Scan the entries below for the word "Identify". Copy each line that has it.

Stored data
-------

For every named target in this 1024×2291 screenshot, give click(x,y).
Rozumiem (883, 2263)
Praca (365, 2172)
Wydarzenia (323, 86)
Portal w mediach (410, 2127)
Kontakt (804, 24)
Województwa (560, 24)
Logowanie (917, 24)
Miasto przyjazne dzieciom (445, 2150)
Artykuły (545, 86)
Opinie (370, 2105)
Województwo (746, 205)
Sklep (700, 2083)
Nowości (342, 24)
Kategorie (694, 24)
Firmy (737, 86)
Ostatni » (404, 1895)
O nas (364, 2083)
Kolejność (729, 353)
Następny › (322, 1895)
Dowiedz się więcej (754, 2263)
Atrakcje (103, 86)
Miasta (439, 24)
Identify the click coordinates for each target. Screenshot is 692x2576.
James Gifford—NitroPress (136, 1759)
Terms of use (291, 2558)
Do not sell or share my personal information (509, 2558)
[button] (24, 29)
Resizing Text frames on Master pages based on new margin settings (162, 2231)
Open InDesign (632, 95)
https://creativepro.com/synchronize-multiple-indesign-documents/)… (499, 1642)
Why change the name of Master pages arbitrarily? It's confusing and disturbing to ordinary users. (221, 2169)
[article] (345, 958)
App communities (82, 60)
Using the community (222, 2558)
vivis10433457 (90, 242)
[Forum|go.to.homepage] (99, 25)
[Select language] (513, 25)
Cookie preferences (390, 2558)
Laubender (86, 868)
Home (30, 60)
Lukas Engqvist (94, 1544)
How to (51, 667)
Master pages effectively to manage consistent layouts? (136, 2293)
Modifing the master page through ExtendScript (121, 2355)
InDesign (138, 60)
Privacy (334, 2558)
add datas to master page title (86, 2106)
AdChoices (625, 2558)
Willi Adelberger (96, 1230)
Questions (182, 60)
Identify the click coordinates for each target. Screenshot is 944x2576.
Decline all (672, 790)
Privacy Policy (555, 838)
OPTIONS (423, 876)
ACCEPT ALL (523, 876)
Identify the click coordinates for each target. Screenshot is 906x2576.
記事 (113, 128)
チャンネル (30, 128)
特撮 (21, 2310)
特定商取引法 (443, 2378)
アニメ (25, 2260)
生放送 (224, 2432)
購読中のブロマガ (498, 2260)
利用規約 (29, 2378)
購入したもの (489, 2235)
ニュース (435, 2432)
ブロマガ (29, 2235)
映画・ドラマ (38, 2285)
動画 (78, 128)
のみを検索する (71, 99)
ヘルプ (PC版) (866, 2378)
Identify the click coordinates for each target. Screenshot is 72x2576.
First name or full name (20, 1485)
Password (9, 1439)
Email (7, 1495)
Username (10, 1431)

-------

**Output of the exercise:**
Identify the click coordinates for each target. Screenshot is 692x2576.
Identify the click coordinates for each target. Screenshot is 944x2576.
Identify the click coordinates for each target. Screenshot is 906x2576.
Identify the click coordinates for each target. Screenshot is 72x2576.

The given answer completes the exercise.